# Wrapping a 4x4 post with cedar



## Bud Cline (Mar 12, 2006)

kdibble said:


> Hi all. Long time learner. First time poster. Thank you all for everything you have taught me and no doubt will continue to teach me
> 
> I have a small porch the railing of which is very rotted out. Thankfully the underlying stairs, framing and pt posts supporting the railing are all in good shape.
> 
> ...


It's done all of the time!


----------



## wewantutopia (Feb 28, 2012)

Oooh, i was going to post a similar question. When using a trim nailer do you just use regular trim nails or do they make galvanized or stainless trim nails?
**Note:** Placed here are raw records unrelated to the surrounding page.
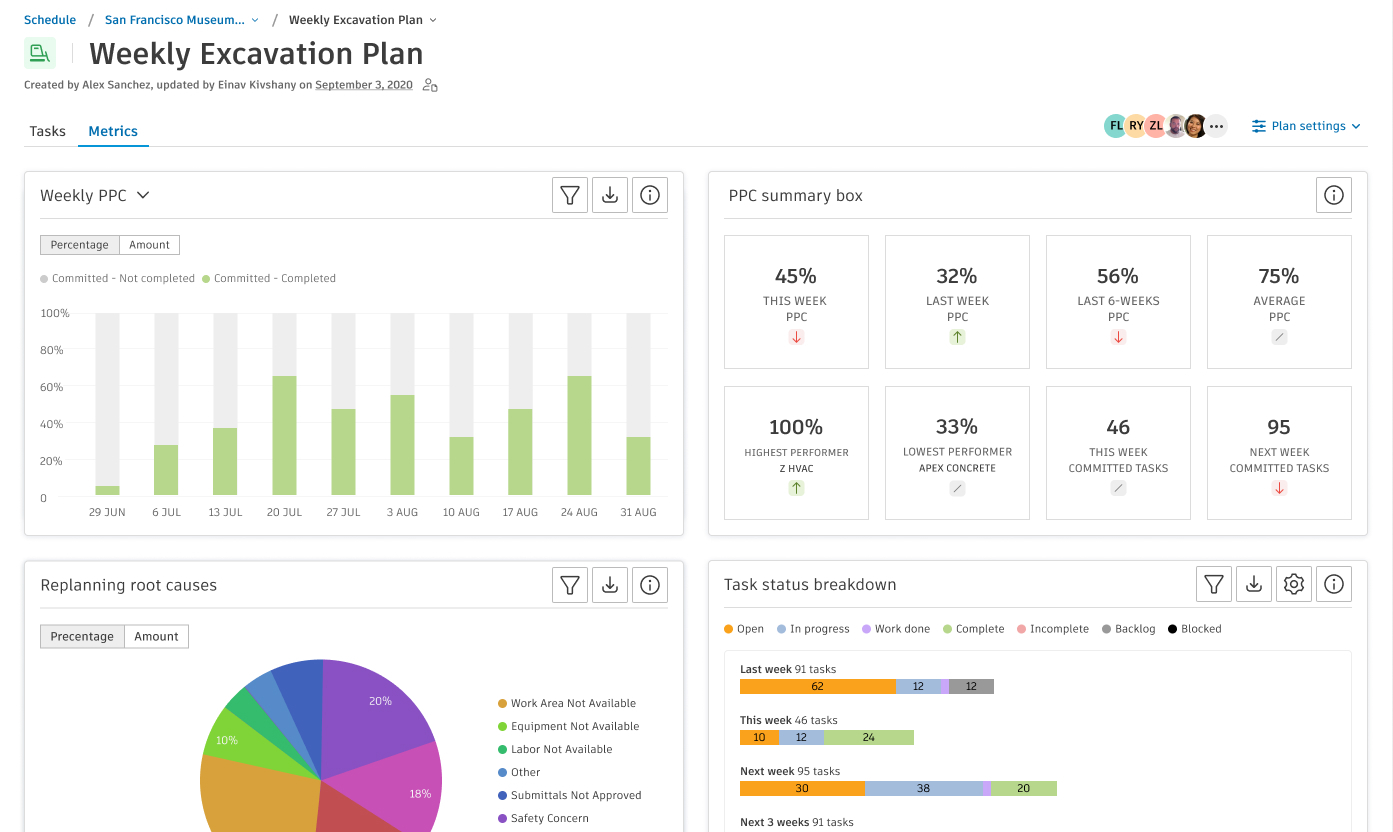Screen dimensions: 1393x832
Task: Expand the Weekly PPC chart dropdown
Action: pyautogui.click(x=143, y=196)
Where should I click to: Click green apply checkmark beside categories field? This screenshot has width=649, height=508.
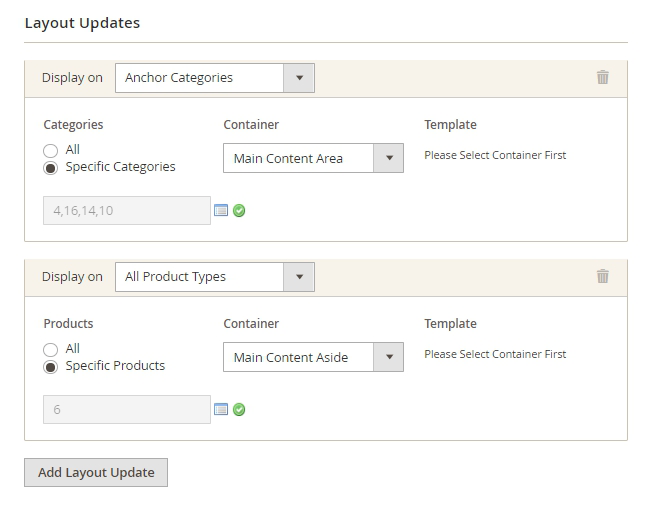click(x=239, y=211)
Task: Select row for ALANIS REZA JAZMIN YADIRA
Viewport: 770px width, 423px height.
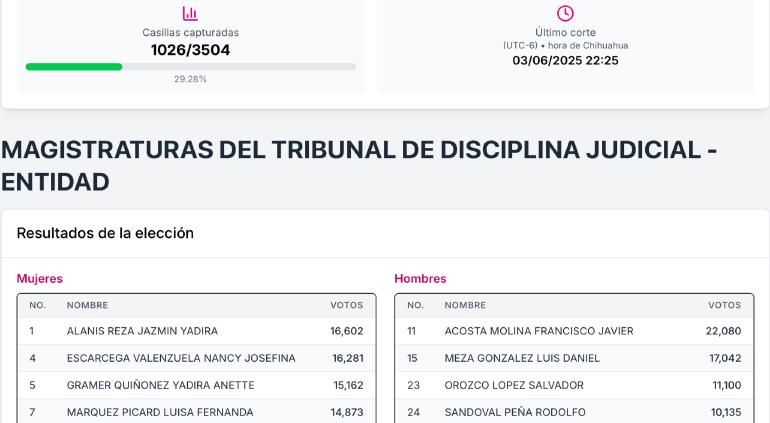Action: pyautogui.click(x=196, y=331)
Being outside and all...


----------



## mako1 (Jan 7, 2014)

Bud is correct about it being done all of the time.When I wrap posts with cedar I use a lock miter joint made with a router.It gives a cleaner appearance and will not show when the joints open some from wood movement.But,I'm a slightly anal remodeling contractor.
Wewantutopia: Trim nailer is a pretty broad term and they come in several gauges and are handy.I use them daily .For wrapping posts I would buy some hot dipped galvanized finish nails and drive them by hand.They will hold much better.


----------



## Bud Cline (Mar 12, 2006)

wewantutopia said:


> Oooh, i was going to post a similar question. When using a trim nailer do you just use regular trim nails or do they make galvanized or stainless trim nails? Being outside and all...


I don't think I have ever seen a trim nail/pin for a gun that wasn't galvanized or coated in some fashion.


----------



## joecaption (Nov 30, 2011)

Read the instructions right on the box of trim nails. 
Any pneumatic finish nails I've seen even if there galvanized say not for outside use.
Use the suggested stainless steel hand finished nails instead.
Galvanized nails will end up leaving black marks on cedar over time.
Predrilling a pilot hole, and dulling the point on the nails will help prevent splitting.


----------